Why are judges from across Europe protesting in Poland?

Judges from at least 14 European countries will march in Warsaw on January 11 in defence of the rule of law in Poland, as the Polish Senate considers a law which would significantly erode judicial independence.

Judges are expected to join the march from the Netherlands, Austria, Greece, Germany, Hungary, Croatia, Portugal, Denmark, France, Italy, Norway, Romania, Estonia and Ireland.

Organisers say the march is non-political and centred on legal issues and values.

“It’s important to have people say ‘enough is enough’, because a campaign against judges has been running for years, with government politicians leading the attacks,” says the organiser, Poznan district judge Monika Frackowiak.

Since 2015, the Polish government has introduced a series of new legislative and policy measures that critics claim have already undermined the independence of the judiciary.

These include politicising judicial appointments, giving the minister of justice the exclusive power to dismiss and appoint presidents and vice-presidents of courts.

Between September 2017 and February 2018, the Polish authorities removed more than 130 presidents and vice-presidents of common courts, and replaced them with officials chosen by the minister of justice.

The law on the supreme court was also changed, so that members of parliament rather than judges themselves have the power to make judicial appointments.

In June 2019, the Court of Justice of the European Union ruled that the amended law on the supreme court was in breach of EU law, while in November the court also declared that the law, which introduced different retirement ages for female and male judges, was discriminatory and against EU law.

Poland’s ruling nationalist Law and Justice party (PiS) says its reforms make the judiciary more efficient.

The latest bone of contention is a draft law, already approved by the lower house of parliament, which would allow judges who question planned reforms to be disciplined.
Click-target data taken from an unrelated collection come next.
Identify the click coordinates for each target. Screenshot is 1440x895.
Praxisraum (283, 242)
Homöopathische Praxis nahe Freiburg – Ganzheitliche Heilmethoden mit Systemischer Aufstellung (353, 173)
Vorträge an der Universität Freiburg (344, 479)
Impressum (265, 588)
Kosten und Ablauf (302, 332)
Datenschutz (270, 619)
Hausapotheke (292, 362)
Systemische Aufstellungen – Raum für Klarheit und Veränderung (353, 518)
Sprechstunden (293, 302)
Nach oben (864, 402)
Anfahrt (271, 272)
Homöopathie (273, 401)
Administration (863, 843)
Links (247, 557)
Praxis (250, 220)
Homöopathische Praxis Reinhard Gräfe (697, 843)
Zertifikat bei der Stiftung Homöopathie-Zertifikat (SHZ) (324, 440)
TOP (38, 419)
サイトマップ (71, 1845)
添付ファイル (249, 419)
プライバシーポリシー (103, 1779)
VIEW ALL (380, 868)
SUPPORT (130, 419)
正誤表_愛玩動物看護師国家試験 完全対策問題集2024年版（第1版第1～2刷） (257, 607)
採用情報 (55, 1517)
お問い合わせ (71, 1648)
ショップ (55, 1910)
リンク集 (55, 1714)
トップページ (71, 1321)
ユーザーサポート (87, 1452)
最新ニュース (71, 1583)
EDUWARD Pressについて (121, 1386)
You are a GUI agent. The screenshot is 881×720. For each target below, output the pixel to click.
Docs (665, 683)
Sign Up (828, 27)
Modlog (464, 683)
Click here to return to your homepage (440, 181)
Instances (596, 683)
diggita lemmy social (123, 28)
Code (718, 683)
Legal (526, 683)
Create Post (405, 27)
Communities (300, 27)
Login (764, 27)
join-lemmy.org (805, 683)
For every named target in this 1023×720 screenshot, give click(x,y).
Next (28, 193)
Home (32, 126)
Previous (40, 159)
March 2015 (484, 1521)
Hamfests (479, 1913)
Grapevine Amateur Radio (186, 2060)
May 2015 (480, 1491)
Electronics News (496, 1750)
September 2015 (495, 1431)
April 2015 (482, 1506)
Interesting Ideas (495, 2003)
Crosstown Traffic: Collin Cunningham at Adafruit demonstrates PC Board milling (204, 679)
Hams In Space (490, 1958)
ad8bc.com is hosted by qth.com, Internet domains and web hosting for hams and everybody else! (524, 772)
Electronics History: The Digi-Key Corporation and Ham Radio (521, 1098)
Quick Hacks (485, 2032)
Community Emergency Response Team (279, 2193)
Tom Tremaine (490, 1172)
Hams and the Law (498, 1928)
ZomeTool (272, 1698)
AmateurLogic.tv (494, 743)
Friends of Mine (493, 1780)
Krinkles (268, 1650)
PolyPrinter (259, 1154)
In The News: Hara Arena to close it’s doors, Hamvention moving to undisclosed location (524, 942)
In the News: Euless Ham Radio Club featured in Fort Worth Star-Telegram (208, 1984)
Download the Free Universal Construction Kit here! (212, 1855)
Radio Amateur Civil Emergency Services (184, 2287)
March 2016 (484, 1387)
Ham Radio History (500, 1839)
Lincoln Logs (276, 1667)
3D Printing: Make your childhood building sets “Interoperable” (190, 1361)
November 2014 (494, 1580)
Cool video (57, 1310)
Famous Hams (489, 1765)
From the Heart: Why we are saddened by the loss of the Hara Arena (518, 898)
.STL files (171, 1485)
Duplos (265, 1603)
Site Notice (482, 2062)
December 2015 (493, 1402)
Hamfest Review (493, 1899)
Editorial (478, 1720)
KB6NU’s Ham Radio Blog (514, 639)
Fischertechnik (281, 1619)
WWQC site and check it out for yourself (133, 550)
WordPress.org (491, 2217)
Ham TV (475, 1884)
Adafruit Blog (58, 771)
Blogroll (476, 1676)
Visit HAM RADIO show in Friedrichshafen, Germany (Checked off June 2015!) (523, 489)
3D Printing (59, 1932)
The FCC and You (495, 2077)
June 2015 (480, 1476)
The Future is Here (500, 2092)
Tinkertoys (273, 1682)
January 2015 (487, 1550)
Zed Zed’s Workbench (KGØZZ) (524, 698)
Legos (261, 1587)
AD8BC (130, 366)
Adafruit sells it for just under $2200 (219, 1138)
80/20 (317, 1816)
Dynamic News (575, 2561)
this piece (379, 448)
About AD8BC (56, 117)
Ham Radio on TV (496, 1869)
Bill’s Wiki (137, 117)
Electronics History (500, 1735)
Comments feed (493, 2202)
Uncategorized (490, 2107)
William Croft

The Polish Senate is set to vote on the law next week.

In December, former EU Council president Donald Tusk warned that Poland risked blundering out of the EU if the new gagging law on judges was passed.

“They [the Polish government] simply have to withdraw this [gagging law] project,” he added.

Justice Frackowiak is herself said to have suffered years of intimidation and harassment in relation to her stance on judicial independence.

“I feel like an entire machinery is against me,” she said late last year. She is one of more than 30 Polish judges who have been subjected to ongoing disciplinary procedures.

A number of international human rights organisations are also taking part in the Warsaw protest.

“This unprecedented display of solidarity with Polish judges is a response to the growing severity of the crisis facing the country’s judiciary,” says Draginja Nadaždin, the director of Amnesty International Poland.

“The changes would bring the remaining free elements of the Polish courts under the political control of the executive branch, spelling the end of the separation of powers in Poland. We stand in solidarity with all those who are marching in defence of human rights, the rule of law and the independence of Poland’s judiciary.”

On January 10, the commissioner for human rights at the Council of Europe also criticised the new law.

“I am particularly concerned that the provisions of the new bill are designed to further silence dissent among critical judges and prosecutors and curtail their independence,” the commissioner, Dunja Mijatovic, said in a letter to Polish Senate speaker Tomasz Grodzki, published by Poland’s foreign ministry.

Poland’s Deputy Foreign Affairs Minister Szymon Szynkowski vel Sek told a news conference that Mijatovic’s letter constituted “unacceptable meddling” in Poland’s internal affairs.

The government’s response to the international protest scheduled for January 11 will be watched closely across Europe.